At least 21 inmates jailed in Nassau County have tested positive for COVID-19 as of Friday morning, as the spread of coronavirus has caused major changes in routine at the Nassau County Correctional Facility in East Meadow. It has left activists worried for the safety of the county’s incarcerated population.

Historically-low crime rates and recently-implemented reforms to New York’s cash bail system have left the county jail with 721 inmates as of late March, less than half of what the 1,500-person facility was designed to contain. Assuming no additional COVID-19 cases exist among inmates outside of the 23 already known, that would place the infection rate for the jail at about 3.1 percent. That number is twice as high as the infection rate in the county, which stands at about 1.5 percent of the general population, using data from the 2020 census.

Incoming Nassau County Sheriff James Dzurenda, whose department runs the county’s lone jail, released a statement assuring the public the department is doing everything in its power to halt the spread of coronavirus through the jail. The first case of COVID-19 in an inmate at the correctional facility was confirmed on March 15. Since then, the county has suspended weekend lock-ups and begun testing every newly-admitted inmate. Medically-cleared inmates are then sent to a housing unit for new admissions for 14 days, where they are further evaluated by medical professionals. All inmates with signs of illness are moved to a medical quarantine unit and evaluated daily to see if they need to be transferred to a hospital. In the meantime, inmates will be limited to groups of five to 10 people during outdoor recreational time.

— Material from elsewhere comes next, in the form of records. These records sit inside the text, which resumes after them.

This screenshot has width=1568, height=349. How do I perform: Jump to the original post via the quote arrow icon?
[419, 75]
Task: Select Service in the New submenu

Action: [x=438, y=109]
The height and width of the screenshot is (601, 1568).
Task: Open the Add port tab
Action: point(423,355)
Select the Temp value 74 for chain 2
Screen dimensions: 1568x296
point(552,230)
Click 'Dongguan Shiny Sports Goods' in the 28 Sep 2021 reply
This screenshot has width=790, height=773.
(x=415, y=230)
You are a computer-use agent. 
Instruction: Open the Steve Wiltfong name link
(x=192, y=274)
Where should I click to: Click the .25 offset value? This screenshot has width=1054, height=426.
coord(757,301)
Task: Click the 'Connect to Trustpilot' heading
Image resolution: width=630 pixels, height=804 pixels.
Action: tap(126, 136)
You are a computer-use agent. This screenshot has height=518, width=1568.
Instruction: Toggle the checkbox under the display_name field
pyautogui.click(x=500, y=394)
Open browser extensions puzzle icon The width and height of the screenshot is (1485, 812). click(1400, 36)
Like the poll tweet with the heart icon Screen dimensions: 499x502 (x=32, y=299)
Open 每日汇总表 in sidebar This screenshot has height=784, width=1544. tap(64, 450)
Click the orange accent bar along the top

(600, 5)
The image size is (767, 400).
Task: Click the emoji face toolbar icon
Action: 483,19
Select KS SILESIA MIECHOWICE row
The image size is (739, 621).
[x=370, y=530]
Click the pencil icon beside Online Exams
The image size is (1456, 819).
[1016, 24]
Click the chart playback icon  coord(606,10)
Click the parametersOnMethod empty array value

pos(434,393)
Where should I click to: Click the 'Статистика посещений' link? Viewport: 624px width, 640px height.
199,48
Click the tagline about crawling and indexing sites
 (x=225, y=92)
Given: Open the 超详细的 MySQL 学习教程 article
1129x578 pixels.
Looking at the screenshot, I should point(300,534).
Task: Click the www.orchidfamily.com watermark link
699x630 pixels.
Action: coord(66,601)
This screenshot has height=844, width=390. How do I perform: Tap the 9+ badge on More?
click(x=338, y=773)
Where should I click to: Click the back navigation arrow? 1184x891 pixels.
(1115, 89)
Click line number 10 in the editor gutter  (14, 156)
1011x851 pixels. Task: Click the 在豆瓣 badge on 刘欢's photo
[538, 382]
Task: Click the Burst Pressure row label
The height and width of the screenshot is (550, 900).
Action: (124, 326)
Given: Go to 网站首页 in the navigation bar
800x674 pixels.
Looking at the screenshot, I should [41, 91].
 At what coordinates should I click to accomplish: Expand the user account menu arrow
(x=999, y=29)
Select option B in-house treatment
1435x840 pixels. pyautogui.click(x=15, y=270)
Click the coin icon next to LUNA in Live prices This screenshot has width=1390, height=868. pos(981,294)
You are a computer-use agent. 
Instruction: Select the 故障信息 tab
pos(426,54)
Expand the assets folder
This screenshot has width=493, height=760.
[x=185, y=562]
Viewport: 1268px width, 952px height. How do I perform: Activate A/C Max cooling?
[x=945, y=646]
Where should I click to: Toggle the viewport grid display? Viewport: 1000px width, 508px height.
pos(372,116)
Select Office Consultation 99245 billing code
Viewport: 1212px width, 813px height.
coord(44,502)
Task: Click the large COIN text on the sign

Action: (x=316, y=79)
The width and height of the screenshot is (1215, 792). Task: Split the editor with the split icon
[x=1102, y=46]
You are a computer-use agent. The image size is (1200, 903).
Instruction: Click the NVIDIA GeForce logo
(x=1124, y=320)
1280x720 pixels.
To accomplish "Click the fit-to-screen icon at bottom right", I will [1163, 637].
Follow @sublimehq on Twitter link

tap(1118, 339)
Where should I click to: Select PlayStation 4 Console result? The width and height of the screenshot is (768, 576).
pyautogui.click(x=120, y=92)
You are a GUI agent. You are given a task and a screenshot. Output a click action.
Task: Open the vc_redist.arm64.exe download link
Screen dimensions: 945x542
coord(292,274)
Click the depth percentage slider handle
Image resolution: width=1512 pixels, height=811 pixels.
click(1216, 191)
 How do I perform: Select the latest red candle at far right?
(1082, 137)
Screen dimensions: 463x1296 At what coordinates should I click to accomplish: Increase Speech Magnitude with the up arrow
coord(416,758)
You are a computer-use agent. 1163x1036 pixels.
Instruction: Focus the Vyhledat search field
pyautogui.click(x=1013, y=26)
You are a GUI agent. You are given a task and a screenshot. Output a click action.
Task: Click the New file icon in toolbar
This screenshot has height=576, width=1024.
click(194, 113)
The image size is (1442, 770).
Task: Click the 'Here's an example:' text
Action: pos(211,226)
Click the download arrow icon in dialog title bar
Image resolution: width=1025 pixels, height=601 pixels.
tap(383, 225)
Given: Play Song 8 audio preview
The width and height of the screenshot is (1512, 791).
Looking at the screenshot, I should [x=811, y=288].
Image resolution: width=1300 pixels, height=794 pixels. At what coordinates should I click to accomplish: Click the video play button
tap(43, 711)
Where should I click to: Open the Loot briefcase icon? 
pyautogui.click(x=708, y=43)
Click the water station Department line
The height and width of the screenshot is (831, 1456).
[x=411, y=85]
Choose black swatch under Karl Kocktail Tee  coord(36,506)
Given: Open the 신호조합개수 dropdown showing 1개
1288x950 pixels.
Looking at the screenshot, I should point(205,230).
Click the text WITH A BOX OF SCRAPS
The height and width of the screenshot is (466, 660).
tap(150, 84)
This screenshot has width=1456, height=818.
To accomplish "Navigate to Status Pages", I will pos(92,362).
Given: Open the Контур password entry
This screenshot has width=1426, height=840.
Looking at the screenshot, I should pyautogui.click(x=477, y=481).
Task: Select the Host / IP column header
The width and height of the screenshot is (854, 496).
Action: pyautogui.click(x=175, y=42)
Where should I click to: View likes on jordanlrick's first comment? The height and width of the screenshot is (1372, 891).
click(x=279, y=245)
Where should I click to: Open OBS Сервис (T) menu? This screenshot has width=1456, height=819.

The correction center has also suspended in-person visitation for the time being, but is allowing inmates free phone time each week to communicate with loved ones.

The Nassau County Sheriff’s Department outlined their response to COVID-19 in the county jail on March 26, six days after activists from the Nassau County Jail Advocates, a consortium of Island-based advocacy groups, called for greater transparency in the county’s efforts to protect inmates. Susan Gottehrer, Nassau chapter director of the New York Civil Liberties Union, said the county must do a better job to broadcast its countermeasures to alleviate the fear of incarcerated people and their families.

“The county executive every day stands at the podium and talks about everybody’s safety,” Gottehrer said. “All we get about what’s going on in the jail are numbers of corrections officers and incarcerated individuals. What we have not yet gotten is a public statement of what steps are going to be taken.”

The group of advocates is also calling for the release of people who are particularly vulnerable to infection like elderly and pregnant inmates, as well as anybody being jailed on a technical parole violation.

“If you look at the Cook County Jail in Chicago, we’re getting intakes from people wondering how their lives can be saved,” Gottehrer said. “None of these people were sentenced to death.”